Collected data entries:
--*--
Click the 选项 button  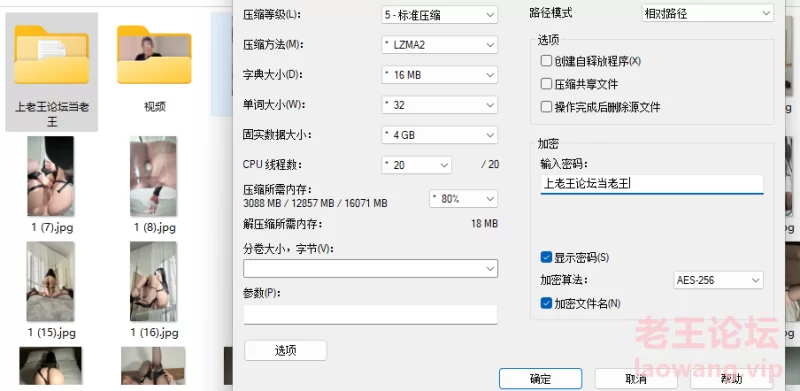pos(286,351)
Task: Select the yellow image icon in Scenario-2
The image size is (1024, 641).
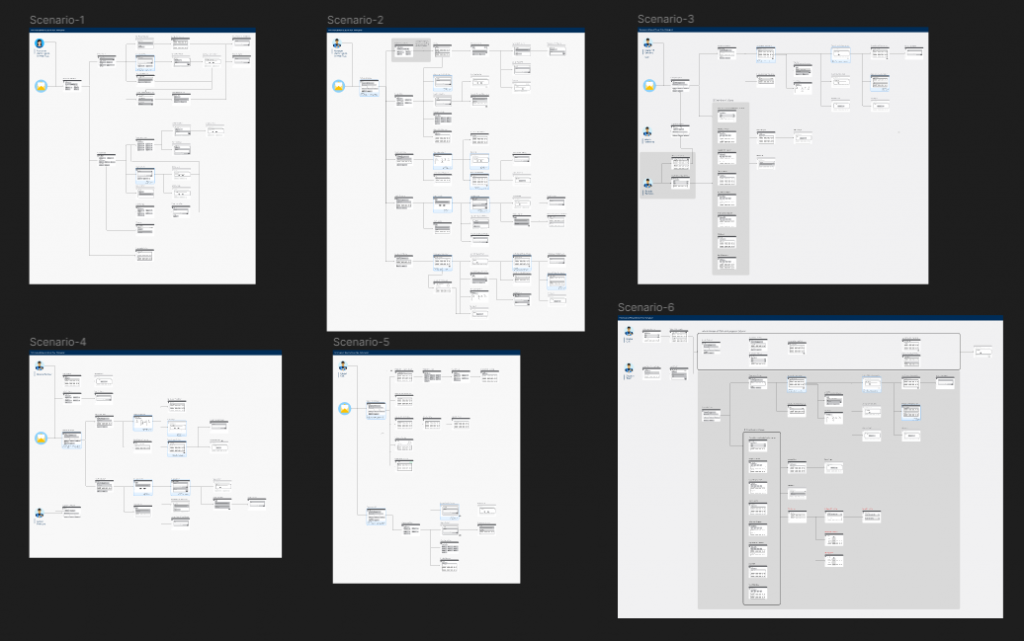Action: [x=338, y=85]
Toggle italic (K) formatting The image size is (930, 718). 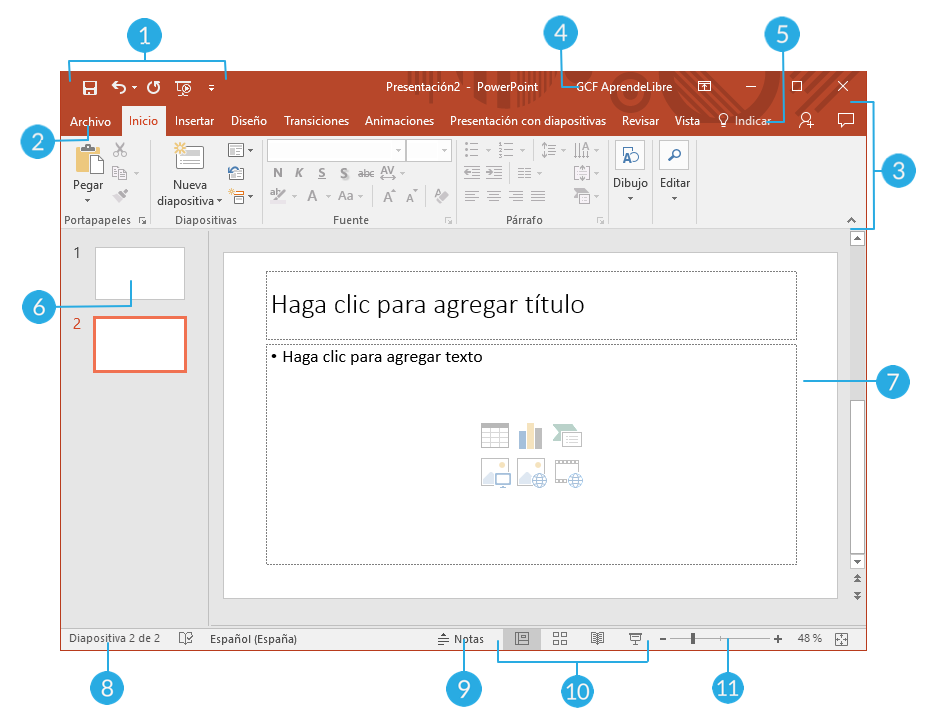coord(299,173)
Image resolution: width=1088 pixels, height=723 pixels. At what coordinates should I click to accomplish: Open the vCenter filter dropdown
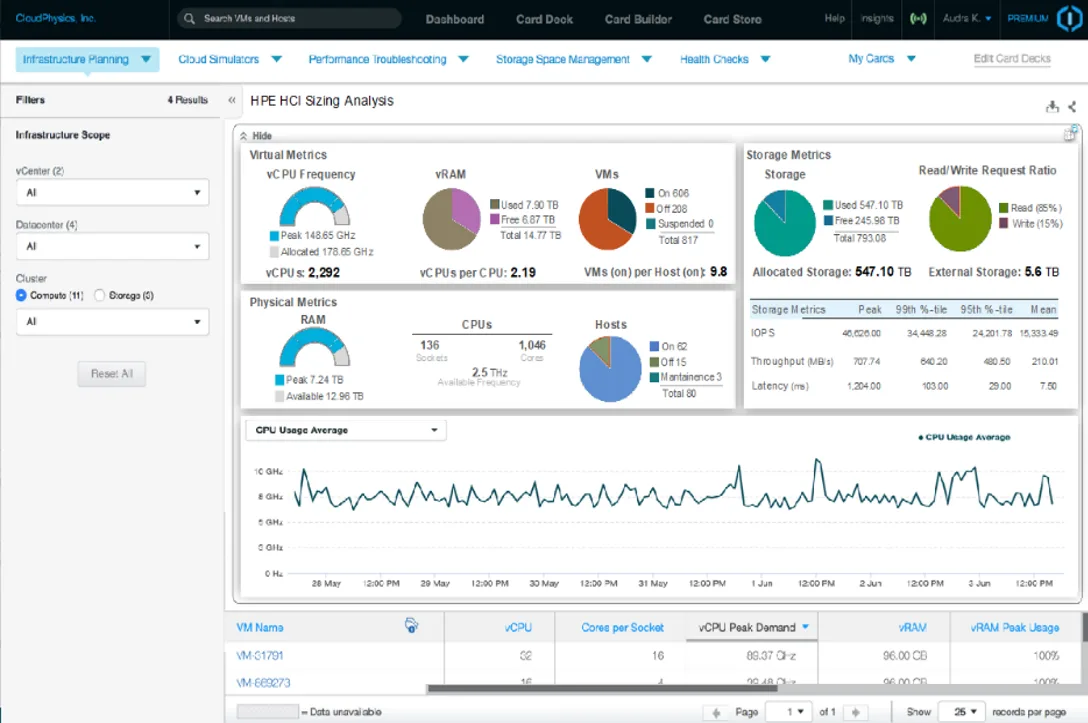(112, 192)
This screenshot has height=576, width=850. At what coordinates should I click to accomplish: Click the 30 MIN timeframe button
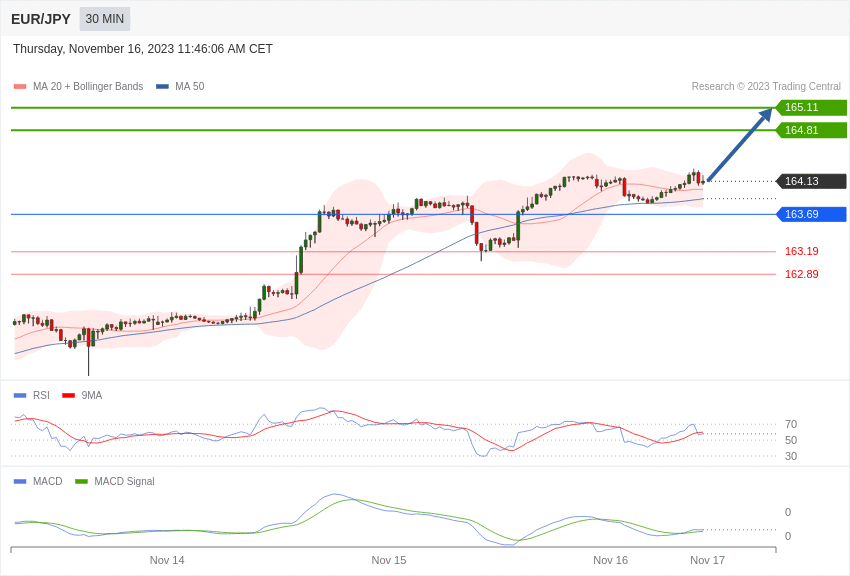[105, 19]
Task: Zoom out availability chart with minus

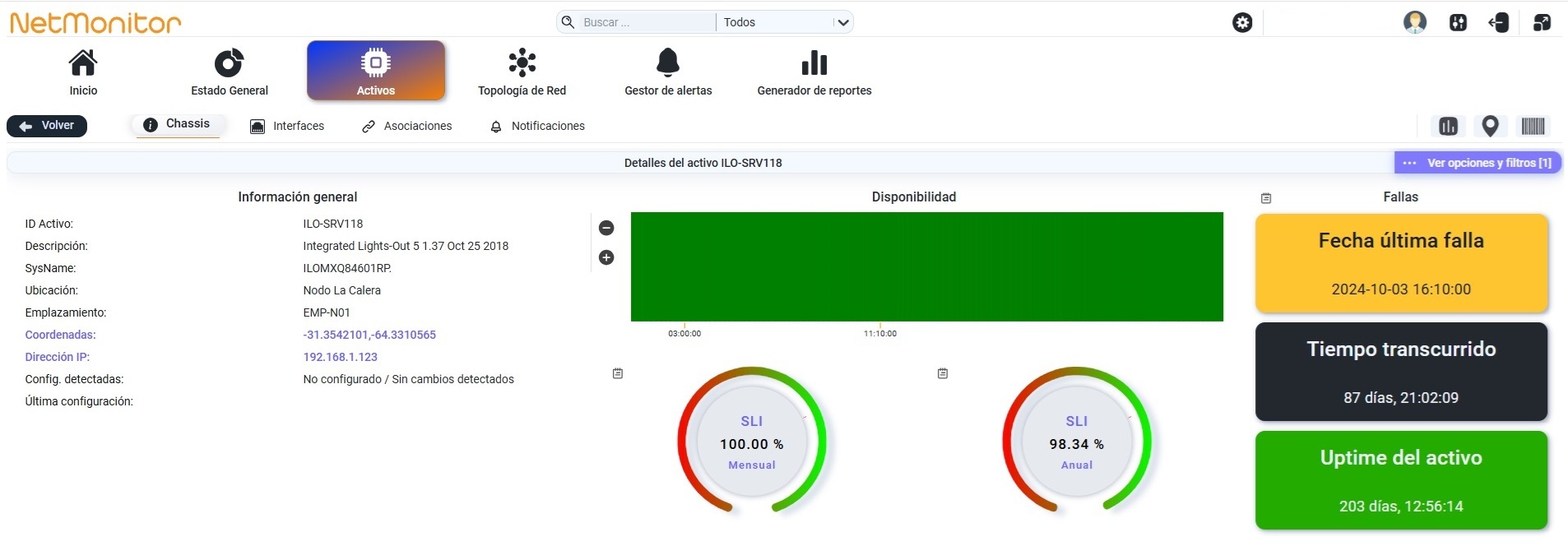Action: (x=606, y=228)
--*--
Pictures stay out of this copy. Retype exactly the lines from the one with "Image resolution: width=1088" through the last line of the data, both ends included, and nothing more.

Image resolution: width=1088 pixels, height=723 pixels. At what coordinates should I click to accomplish: Open the vCenter filter dropdown
(112, 192)
This screenshot has height=576, width=850. At what coordinates should I click to accomplish: Click the 30 MIN timeframe button
[105, 19]
Task: Zoom out availability chart with minus

Action: (x=606, y=228)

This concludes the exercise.